どうやら覚悟を決めて救出しにいく必要がありそうだ。


「グレース! みんな! よく聞いてくれ。俺は今からこの追いかけている班の人間を救出に行ってくる。みんなは下に降りて俺が救出に向かう旨を報告してきてくれ」


 俺はそう言って走り出そうとする。

だが走り出そうとした所でグレースに服の裾を掴まれ、危うく転けそうになった。

グレースは俺を見てニッと笑い、そして言った。


「何を言っているのよ。あなたが行くならもちろん私もついていくわ。あなただけに危険を冒させるわけにはいかないもの。みんなは先生に報告をしに戻っておいて」


 グレースがそう言うと、エーリヒたちはコクンと頷いた。

ミルコだけはなにか言いたそうだったが、諦めたのか引き留めようとはしなかった。

俺はグレースの手をひいて、問題の魔物の方に走り出す。





「ハァ、ハァ、もう少しのはずだ」


 俺たちは山の中を疾走していた。

山の中というなれない環境もあって何度も転びそうになったが、何とか踏ん張ってここまで走ってきた。

だが魔物も生徒の班にかなり近づいているようで、一刻も早く魔物を発見しなければならなかった。


「あ、あれだわ!」


 グレースが何かを指差す。

その指の先には、大きな翼竜のようなものが上空を旋回していた。

地面には例の生徒と騎士が座り込んで、観念したような表情をしている。

俺はあの魔物の種類の特定のため、【鑑定】を起動した。


「なるほど、ドラゴンか。翼竜とはまた別の種類の魔物らしい」


 鑑定結果には、Aランクのドラゴンとの結果が出た。

よく見ると、腕が翼とは違うという点や、翼の関節部に爪が付いているなどという点が翼竜とは異なる。

それに何と言ってもでかい。

正確にはわからないが、15M〜ぐらいはあるのではないだろうか。


 グレースと俺は上空を旋回するドラゴンに気づかれないよう、コソコソと力が抜けている逃げ遅れた生徒のもとに近づく。

そして何とか逃げてもらおうと説得を行った。


「ここは俺たちがなんとかするから、早く立って逃げてくれ!」


 だが彼らは逃げようとはしなかった。


「あ……あぁ、ドラゴン……俺は殺されるんだぁ……」


 ずっとこんな調子で現実が見えていないようだ。

逃げてくれればかなり戦闘が楽になったんだが、こうなってしまってはもう彼らを守りながら戦うしかない。

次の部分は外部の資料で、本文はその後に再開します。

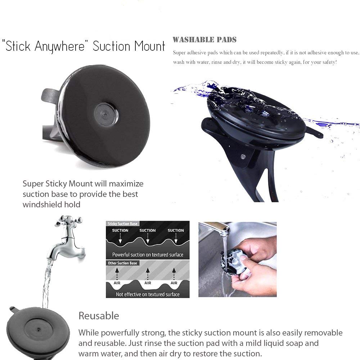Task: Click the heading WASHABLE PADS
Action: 204,40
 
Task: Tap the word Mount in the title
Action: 150,46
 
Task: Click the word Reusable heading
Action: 99,316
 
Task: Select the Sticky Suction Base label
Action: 122,224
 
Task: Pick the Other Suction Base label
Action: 122,263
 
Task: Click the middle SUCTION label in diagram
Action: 148,230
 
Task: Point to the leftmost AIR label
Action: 117,283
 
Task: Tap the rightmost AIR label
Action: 174,283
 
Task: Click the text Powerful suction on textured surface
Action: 148,255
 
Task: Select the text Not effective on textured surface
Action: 148,294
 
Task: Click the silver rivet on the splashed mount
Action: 243,157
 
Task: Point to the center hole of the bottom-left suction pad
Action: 39,330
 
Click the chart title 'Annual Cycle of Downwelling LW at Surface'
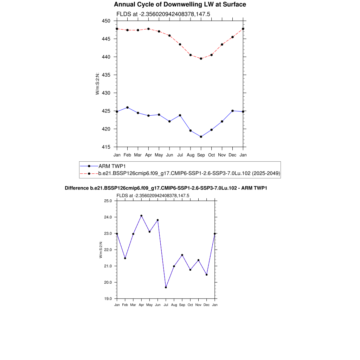180,5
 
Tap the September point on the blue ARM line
201,137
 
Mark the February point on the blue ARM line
127,107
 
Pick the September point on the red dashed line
201,59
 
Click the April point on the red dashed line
148,29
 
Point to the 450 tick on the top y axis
106,21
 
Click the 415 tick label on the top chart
106,147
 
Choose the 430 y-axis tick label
106,93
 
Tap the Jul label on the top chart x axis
180,155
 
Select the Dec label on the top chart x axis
233,155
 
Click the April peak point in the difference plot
141,216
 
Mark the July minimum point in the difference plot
166,287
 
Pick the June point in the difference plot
158,220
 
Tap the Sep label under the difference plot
182,305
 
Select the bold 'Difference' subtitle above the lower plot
166,188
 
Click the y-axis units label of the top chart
97,84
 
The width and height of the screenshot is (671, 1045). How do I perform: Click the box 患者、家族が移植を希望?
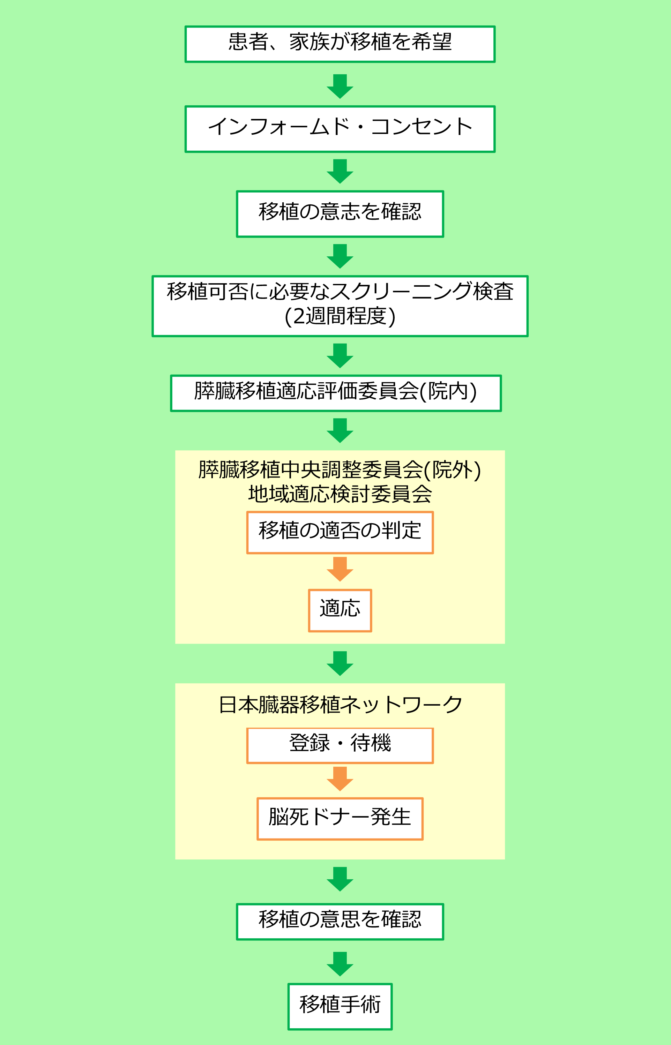340,44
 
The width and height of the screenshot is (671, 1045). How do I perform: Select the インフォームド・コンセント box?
340,129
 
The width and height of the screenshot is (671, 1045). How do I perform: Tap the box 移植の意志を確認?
340,214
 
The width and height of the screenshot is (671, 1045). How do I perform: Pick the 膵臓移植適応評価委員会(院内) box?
336,393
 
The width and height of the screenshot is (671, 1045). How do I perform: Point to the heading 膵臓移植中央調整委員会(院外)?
340,470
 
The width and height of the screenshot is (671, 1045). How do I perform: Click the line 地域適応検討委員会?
340,494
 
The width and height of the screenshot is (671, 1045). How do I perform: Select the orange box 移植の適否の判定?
340,532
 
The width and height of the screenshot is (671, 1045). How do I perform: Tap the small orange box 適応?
340,610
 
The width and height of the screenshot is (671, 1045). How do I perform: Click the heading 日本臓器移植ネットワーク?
340,705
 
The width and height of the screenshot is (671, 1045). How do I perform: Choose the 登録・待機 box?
340,745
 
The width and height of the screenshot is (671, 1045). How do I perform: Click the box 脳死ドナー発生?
340,819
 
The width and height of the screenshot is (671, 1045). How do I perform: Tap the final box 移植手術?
340,1006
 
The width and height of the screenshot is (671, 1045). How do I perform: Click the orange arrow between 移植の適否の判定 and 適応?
340,569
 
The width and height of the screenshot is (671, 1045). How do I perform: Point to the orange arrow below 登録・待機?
340,779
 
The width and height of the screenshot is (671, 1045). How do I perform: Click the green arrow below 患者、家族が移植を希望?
340,86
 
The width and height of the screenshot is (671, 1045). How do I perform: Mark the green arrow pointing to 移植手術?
340,964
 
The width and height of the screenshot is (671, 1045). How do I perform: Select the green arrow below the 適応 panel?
340,663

俺とグレースは彼らの前、ドラゴンに見える位置にたった。


 ドラゴンは俺たちを見つけるとすぐに突進してきた。

俺はそれを防御魔法で受け流し、離脱していくドラゴンの腹にめがけてグレースがファイヤーボールを放った。

だがドラゴンの纏う鱗に弾かれてか、攻撃はかき消されてしまった。


 グオォォォォン!


 ドラゴンは唸り声をあげながら再度突入してくる。

今度は口から炎を吐き出したので、俺はあわてて防御魔法を全体に拡大し、攻撃を防いだ。

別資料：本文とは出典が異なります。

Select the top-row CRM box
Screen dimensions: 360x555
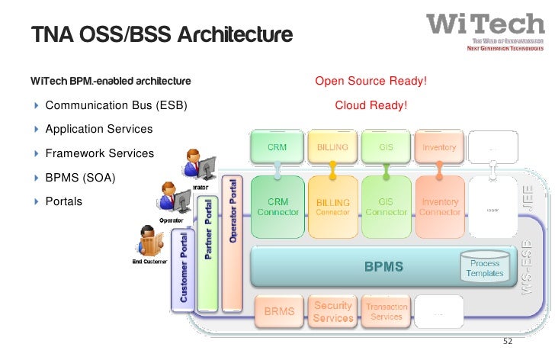click(276, 147)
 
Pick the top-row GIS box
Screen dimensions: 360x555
click(386, 147)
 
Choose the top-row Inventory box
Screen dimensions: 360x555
click(439, 147)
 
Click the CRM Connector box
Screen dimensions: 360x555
click(278, 207)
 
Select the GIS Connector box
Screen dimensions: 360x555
click(386, 207)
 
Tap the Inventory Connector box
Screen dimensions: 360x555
click(439, 207)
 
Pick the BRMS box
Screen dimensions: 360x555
click(279, 311)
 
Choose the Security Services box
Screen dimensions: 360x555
click(333, 311)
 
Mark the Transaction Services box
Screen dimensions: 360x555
click(387, 311)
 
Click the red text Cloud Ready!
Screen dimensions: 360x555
click(371, 105)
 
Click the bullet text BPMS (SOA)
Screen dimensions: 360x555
click(82, 178)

 防御魔法を展開していれば攻撃を防ぐことは出来るが、一向にドラゴンを倒すことは出来ない。

なんとかして打開策を考えなければ。

そうだ、携行式の地対空ミサイルで迎撃すればようのではないだろうか。


 名案を思いついた俺は、早速実行に移すことにする。

今回使用する携帯式地対空ミサイルはスティンガーだ。

俺はスティンガーを召喚し、両手で構えて攻撃準備に入る。


 俺は自分の周りに張られていた防御魔法を解き、後ろの生徒たちのみを包み込む防御魔法に転換する。

こうしないと発射時のバックブラストで後ろにいる人間は全員ぶっ飛んでいってしまうからね。

俺はスティンガーの目標をドラゴンに設定した。


 再び突入してくるドラゴンは、炎で攻撃すべく大きく口を開く。

そしてドラゴンが炎を放つよりも先に俺はスティンガーを発射した。

すぐに身の回りに防御魔法を展開し、自分たちの安全を確保した。


 発射されたスティンガーはまっすぐにドラゴンの方へと飛んでいく。

ドラゴンも対抗しようと炎を吐こうとするが、すでに遅かった。

大きく開かれた口の中にスティンガーは入り、体内で大爆発を起こした。


 体の内側から大爆発を起こしたドラゴンは、黒い煙をはいた後地上に落下してきた。

地上に落ちてきたドラゴンはピクリとも動くことはなかった。

だがかなりの大爆発によって死体がズタズタにされているかといえばそうではなく、むしろきれいな状態であった。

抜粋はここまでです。